Mon Dec 4th through Sat the 9th, 2017 at Long Beach Convention Center
This work extends and improves the performance of GAN based approaches to semi-supervised learning as explored in both "Improved techniques for training gans" (Salimans 2016) and "Unsupervised and semi-supervised learning with categorical generative adversarial networks" (Springenberg 2015).
The paper introduces the notion of a complement generator which tries to sample from low-density areas of the data distribution (in feature space) and explores a variety of objective terms motivated/connected to this analysis. It is difficult to exactly match the motivated objective, due to various hard to estimate quantities like density and entropy, the paper uses a variety of approximations in their place.
In addition to an illustrative case study on synthetic data, the paper has a suite of experiments on standardized semi-supervised tests including ablation studies on the various terms proposed. The overall empirical results are a significant improvement over the Feature Matching criteria proposed in "Improved techniques for training gans".
Given the variety of objective terms suggested it is important and appreciated that the authors included ablation studies. It is unfortunate that they are not completely thorough, however. For instance, why does SVHN have a 5 different experiments but MNIST 2 and CIFAR-10 3? Why are the Approximate Entropy Maximization terms only tested on SVHN? How do they perform on CIFAR-10? Could the author(s) comment on why a fuller suite of comparisons was not completed?
The benefits of the various terms are not always consistent across datasets. The text mentions and discusses this briefly but a more thorough investigation by completing the ablation studies would be helpful for people wishing to extend/improve upon the ideas presented in this paper.
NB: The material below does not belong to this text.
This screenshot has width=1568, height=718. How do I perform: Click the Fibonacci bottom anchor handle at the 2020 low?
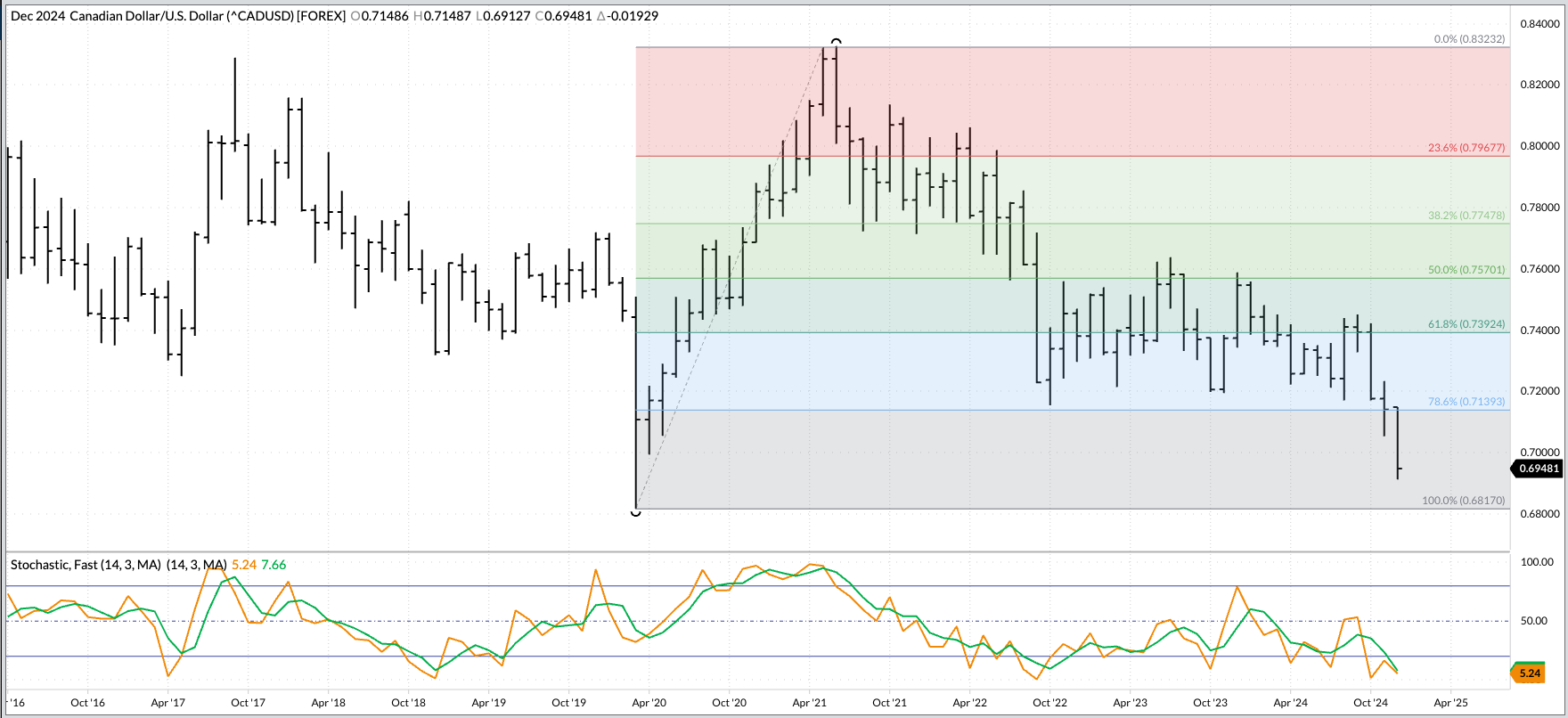(x=635, y=512)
In this paper, the authors proposed a novel semi-supervised learning algorithm based on GANs. It demonstrated that given the discriminator objective, good semi-supervised learning indeed requires a bad generator. They derive a novel formulation that substantially improves over feature matching GANs. Experiments demonstrate the state-of-the-art results on multiple benchmark datasets. The paper is interesting and well-written, which is important for the family of GANs algorithm. I have several concerns as follows:
1. As is demonstrate in W-GAN, the GANs is not easy to converge when we minimizing the KL divergence between the generator distribution and the target distribution. It would be nice if the authors could demonstrate whether the algorithms can be applied to more advanced GANs.
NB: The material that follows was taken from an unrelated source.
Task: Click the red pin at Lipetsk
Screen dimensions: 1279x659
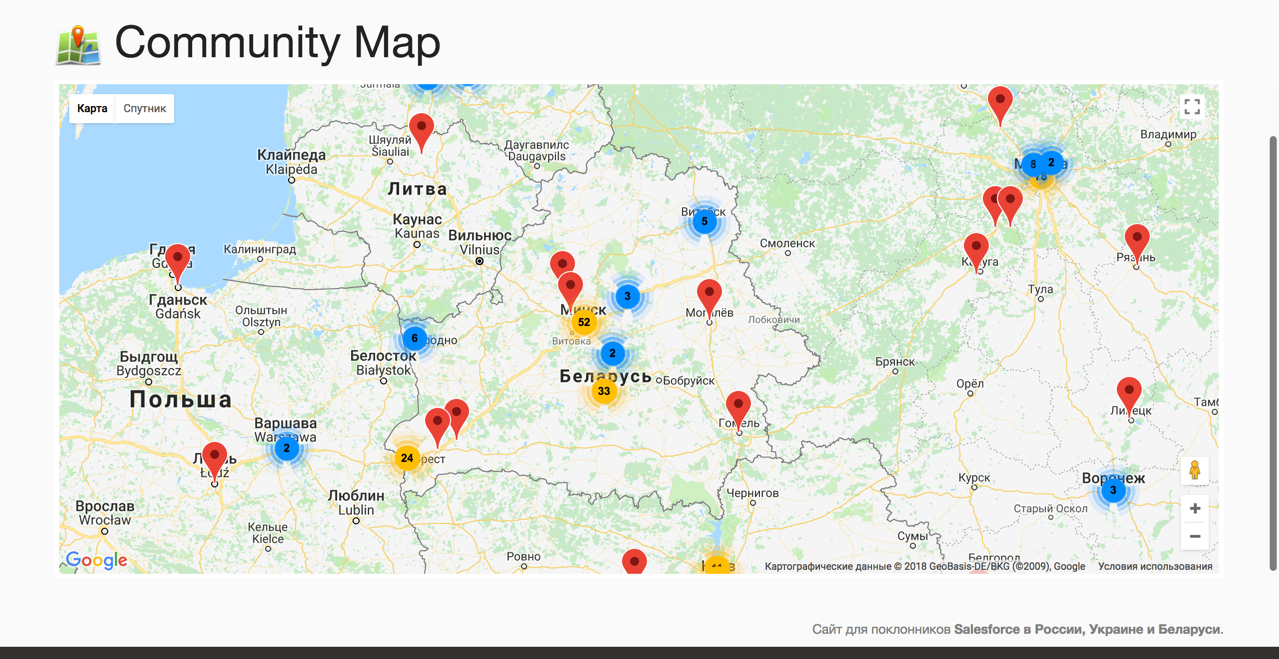Action: 1129,393
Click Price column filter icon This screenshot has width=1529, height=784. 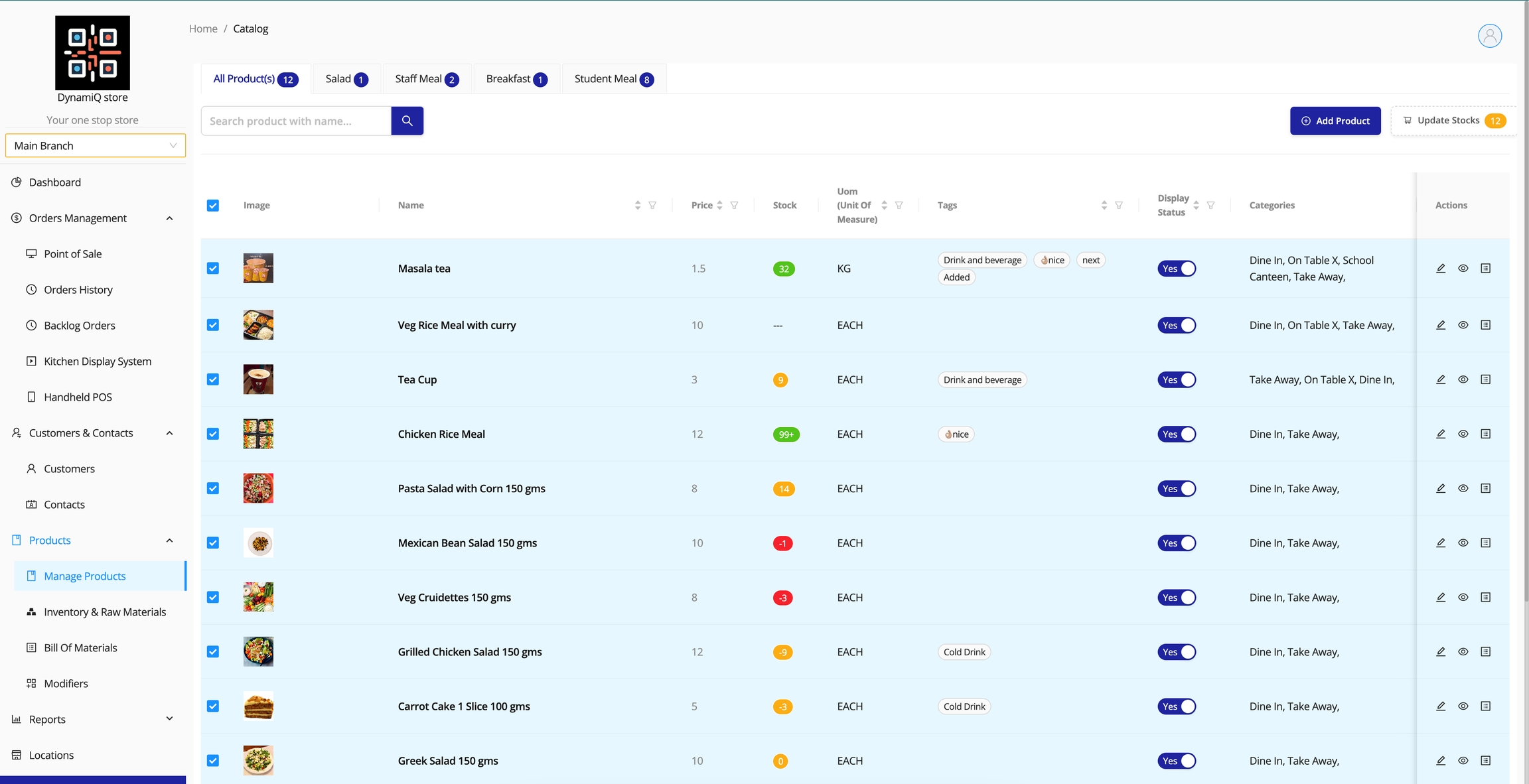pyautogui.click(x=734, y=206)
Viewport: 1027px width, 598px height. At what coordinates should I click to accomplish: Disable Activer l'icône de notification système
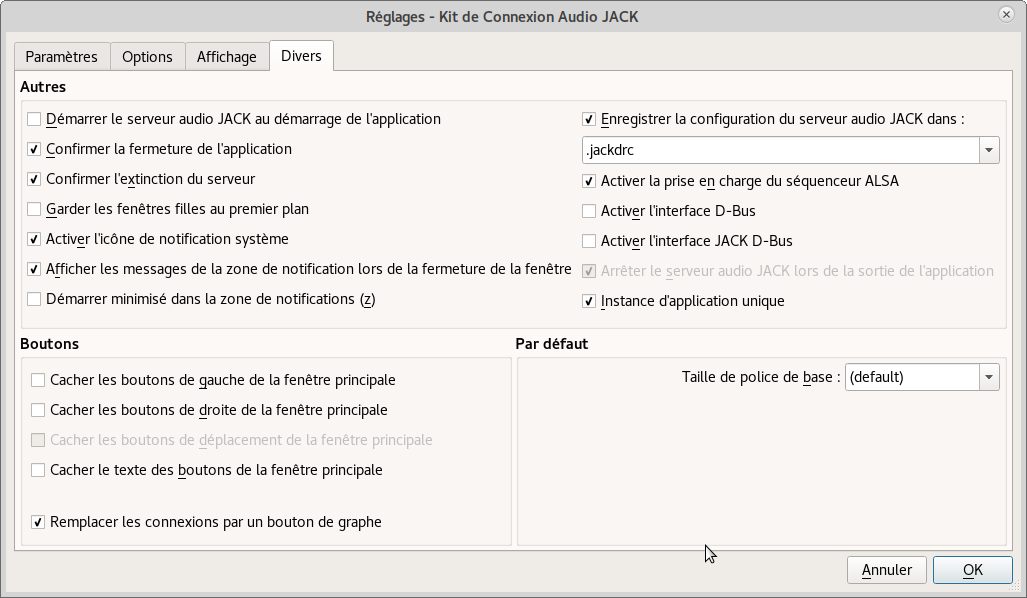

2. As is well-known, it is not easy to generate the general samples based on GANs, such as the images with high resolutions. It is expected the author could demonstrate how to use the proposed models when sample generation is not easy.
3. It would be nice if the authors could demonstrate how “bad” a generator should be for a semi-supervised classifier.
4. It is interesting if the authors could demonstrate whether the human-specified labels can improve the performance of the generator, such that some satisfactory images can be generated.
After reading the rebuttal I changed my score to 7. Overall it is an interesting paper with an interesting idea. Although the theoretical contributions are emphasized I find the empirical findings more appealing. The theory presented in the paper is not convincing (input versus feature, convexity etc).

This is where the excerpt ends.